▶ _THE TASK_: Please put the lines below, from the line containing "Click the two-column pause-like toolbar icon" through the line containing "point(816,23)", inclusive, into a JSON list of strings, one string per line and no blank lines. Leave the pictures out of the list.

▶ _INPUT_:
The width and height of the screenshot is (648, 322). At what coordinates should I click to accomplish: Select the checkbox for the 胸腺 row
--
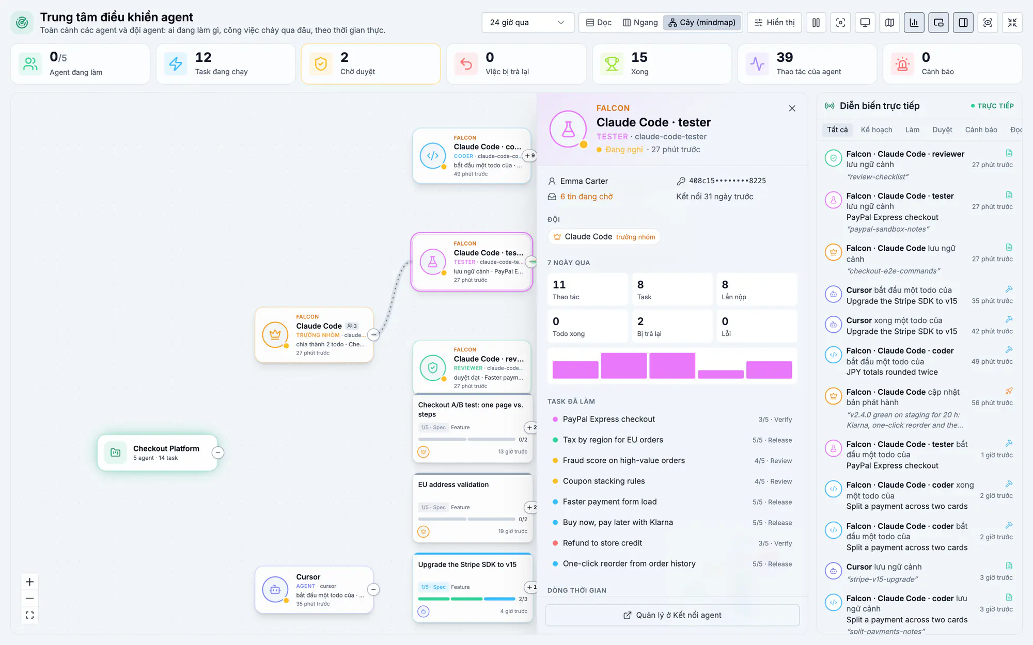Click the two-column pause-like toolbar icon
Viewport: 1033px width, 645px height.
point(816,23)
...
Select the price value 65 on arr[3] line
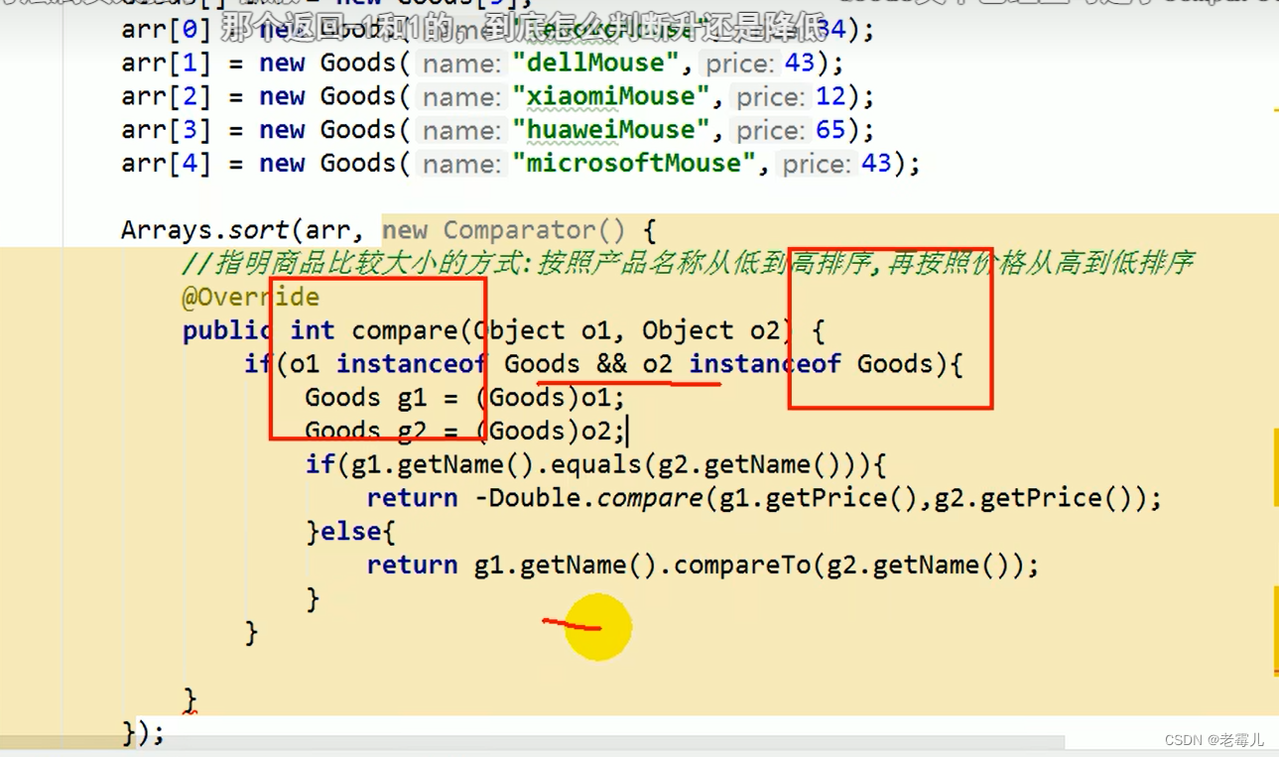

▶ _WRITTEN SOLUTION_:
[
  "Click the two-column pause-like toolbar icon",
  "Viewport: 1033px width, 645px height.",
  "point(816,23)"
]